With pictures excluded, give again exactly the lines running from the one holding "The width and height of the screenshot is (762, 693)." through the end of the listing below.
- - - -
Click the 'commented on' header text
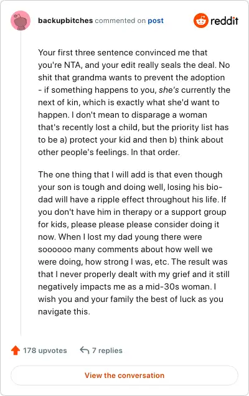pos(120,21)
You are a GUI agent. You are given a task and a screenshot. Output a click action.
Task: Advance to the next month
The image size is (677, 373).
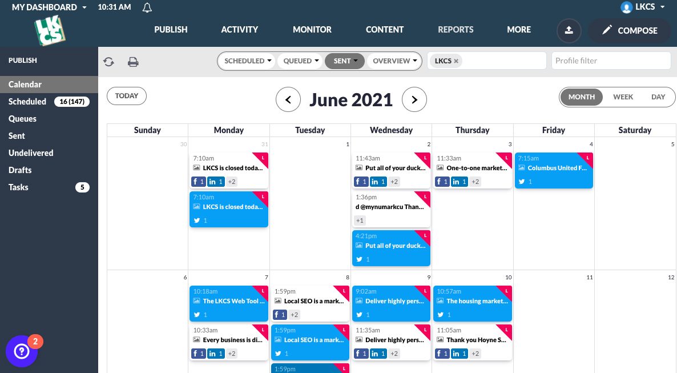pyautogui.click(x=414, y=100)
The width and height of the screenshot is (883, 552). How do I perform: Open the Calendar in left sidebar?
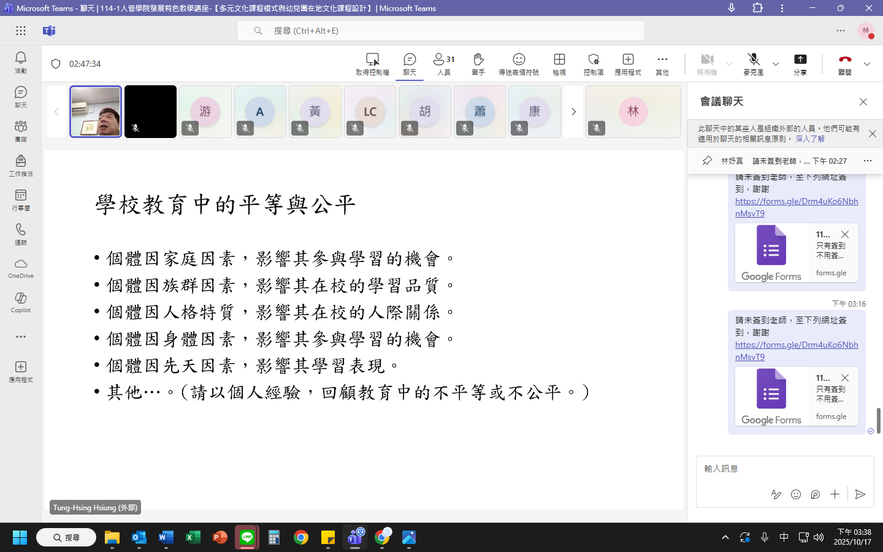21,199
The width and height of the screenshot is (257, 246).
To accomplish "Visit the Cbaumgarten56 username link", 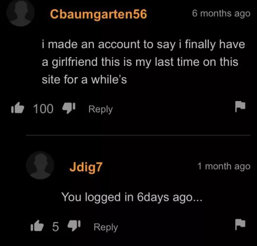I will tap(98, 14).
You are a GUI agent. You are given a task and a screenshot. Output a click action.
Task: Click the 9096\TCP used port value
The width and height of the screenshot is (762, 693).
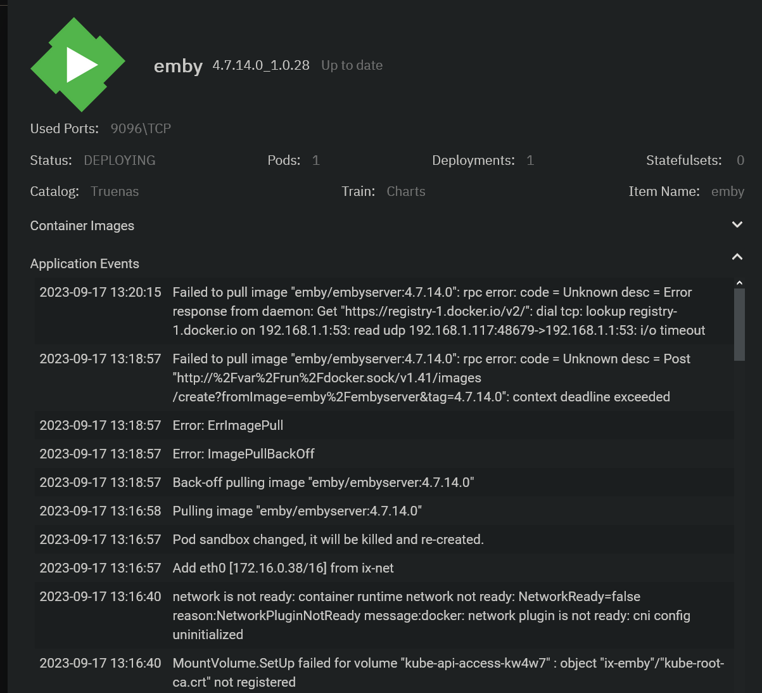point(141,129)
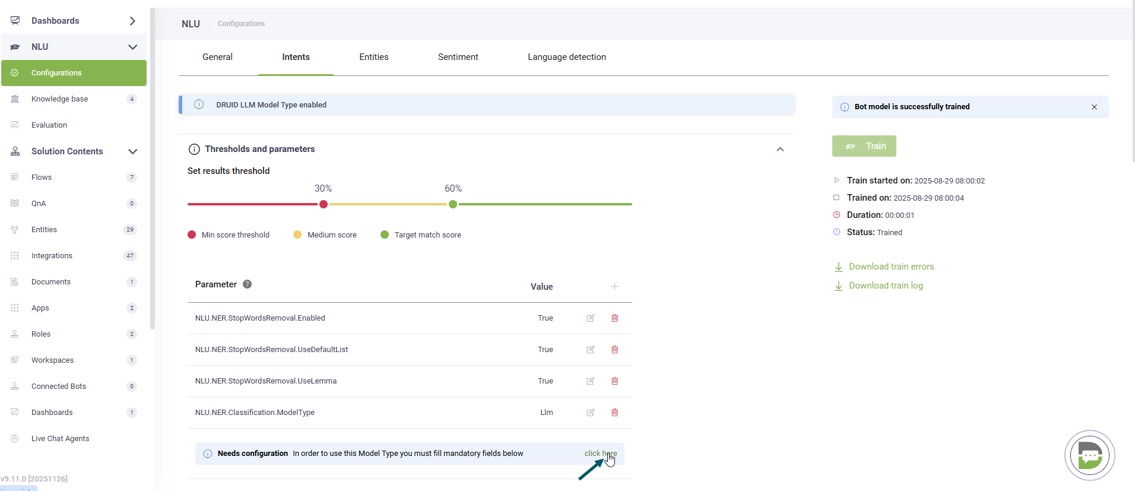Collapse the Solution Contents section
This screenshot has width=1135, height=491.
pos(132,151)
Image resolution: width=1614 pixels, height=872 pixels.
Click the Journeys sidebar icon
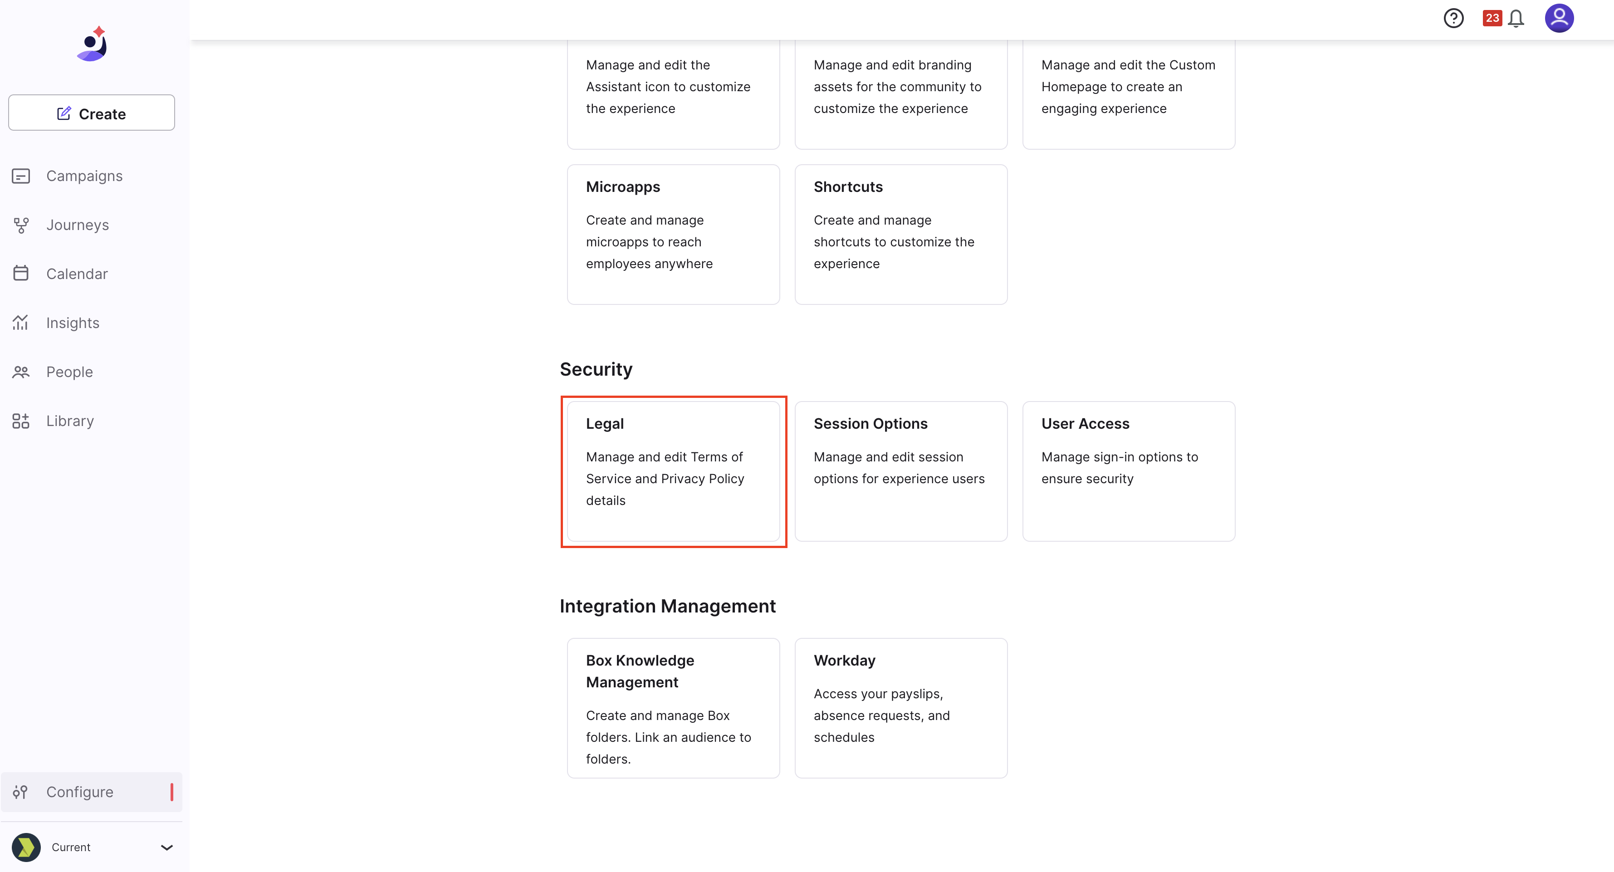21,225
- - - -
■ Your solution ■
The width and height of the screenshot is (762, 693).
point(141,129)
Collapse the Solution Contents section
This screenshot has width=1135, height=491.
pos(132,151)
Image resolution: width=1614 pixels, height=872 pixels.
Click the Journeys sidebar icon
21,225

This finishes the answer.